_Activity_
Copy each line of the entries below that contains the string "computer".

(Stored records)
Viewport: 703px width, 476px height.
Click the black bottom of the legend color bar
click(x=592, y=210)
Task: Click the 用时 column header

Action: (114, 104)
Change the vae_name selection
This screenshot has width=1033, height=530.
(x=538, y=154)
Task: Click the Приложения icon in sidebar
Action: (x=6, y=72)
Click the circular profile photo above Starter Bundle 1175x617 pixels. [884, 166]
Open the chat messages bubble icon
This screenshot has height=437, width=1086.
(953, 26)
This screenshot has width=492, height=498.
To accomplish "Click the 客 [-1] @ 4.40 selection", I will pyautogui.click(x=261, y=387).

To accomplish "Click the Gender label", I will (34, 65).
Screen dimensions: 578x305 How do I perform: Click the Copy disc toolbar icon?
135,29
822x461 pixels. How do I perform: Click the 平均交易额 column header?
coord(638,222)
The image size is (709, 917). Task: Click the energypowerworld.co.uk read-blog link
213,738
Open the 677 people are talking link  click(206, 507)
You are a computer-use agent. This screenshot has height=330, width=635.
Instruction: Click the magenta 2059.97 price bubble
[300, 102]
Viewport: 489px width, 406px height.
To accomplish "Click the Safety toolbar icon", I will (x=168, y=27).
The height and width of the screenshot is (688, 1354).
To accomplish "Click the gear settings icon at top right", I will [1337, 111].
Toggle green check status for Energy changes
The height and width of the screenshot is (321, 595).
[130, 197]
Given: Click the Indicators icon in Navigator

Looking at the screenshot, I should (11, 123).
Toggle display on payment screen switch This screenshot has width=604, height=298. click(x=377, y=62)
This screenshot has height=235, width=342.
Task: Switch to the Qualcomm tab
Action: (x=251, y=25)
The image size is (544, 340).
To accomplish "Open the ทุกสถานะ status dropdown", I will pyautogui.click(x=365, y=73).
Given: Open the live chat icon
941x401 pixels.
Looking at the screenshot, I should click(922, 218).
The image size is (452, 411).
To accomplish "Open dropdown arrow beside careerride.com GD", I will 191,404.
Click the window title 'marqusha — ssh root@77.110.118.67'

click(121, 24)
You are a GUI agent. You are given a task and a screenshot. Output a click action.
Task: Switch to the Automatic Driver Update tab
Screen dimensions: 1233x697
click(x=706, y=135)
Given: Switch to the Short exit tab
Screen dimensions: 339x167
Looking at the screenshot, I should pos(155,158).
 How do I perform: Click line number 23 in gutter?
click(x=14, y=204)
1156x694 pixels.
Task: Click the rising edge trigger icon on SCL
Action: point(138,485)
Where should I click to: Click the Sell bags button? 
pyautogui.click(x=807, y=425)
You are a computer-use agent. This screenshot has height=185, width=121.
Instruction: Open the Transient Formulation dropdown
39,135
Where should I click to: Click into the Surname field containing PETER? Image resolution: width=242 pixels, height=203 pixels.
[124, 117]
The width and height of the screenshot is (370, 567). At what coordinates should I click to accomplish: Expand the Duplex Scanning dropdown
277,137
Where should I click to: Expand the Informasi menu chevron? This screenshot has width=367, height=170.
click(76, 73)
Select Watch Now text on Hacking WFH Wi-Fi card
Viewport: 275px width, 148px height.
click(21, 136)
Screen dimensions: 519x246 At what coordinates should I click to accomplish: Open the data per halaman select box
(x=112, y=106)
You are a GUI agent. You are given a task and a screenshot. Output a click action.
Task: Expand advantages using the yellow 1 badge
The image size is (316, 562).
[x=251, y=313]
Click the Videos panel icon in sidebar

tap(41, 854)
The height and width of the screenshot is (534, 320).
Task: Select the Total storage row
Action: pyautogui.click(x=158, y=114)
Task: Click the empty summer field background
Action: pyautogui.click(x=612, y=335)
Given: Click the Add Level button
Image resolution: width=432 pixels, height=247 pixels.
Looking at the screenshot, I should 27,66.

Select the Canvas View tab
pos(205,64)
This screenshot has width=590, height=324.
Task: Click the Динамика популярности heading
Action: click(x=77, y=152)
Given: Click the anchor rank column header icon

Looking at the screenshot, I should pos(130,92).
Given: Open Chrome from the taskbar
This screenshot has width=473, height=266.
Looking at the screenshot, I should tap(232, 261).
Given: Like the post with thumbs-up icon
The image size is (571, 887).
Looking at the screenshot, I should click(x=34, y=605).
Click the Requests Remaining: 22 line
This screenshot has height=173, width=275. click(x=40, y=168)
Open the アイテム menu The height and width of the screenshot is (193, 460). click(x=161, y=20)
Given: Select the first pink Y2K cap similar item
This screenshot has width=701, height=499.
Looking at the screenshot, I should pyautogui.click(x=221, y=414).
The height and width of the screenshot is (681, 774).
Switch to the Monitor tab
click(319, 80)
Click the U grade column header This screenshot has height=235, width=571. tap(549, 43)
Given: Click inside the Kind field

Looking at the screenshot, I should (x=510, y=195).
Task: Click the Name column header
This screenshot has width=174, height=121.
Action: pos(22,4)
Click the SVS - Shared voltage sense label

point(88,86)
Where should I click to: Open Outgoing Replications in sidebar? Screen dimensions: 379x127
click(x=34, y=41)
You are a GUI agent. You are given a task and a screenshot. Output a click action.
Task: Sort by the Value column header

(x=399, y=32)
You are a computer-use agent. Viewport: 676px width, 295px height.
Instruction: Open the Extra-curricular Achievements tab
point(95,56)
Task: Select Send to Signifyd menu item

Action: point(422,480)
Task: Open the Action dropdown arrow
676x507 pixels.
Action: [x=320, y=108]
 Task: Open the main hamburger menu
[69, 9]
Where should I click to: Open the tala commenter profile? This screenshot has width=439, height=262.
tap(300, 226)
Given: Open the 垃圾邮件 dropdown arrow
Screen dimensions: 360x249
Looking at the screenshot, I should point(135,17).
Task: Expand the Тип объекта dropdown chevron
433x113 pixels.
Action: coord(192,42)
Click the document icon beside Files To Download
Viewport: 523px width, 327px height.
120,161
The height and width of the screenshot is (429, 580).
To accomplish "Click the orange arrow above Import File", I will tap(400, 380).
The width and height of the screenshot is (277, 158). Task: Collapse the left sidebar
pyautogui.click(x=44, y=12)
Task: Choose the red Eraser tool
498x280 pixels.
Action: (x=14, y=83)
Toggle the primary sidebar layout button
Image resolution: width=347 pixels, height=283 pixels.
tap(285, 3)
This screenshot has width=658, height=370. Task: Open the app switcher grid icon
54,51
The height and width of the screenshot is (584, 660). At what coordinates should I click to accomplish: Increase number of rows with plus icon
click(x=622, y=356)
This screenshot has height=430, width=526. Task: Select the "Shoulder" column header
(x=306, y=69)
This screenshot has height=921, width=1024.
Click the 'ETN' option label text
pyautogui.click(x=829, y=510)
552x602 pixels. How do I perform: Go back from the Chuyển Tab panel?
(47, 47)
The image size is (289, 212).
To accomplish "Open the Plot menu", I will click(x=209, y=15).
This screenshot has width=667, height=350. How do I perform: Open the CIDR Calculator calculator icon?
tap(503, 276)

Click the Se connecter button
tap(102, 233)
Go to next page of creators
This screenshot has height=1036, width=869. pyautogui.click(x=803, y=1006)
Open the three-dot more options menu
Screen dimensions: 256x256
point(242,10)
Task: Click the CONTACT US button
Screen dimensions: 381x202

_Output of the task_
You are a computer-use agent. This screenshot has height=330, width=635.
You are a computer-use agent. This screenshot has height=185, width=121.
You are a computer-use agent. Viewport: 676px width, 295px height.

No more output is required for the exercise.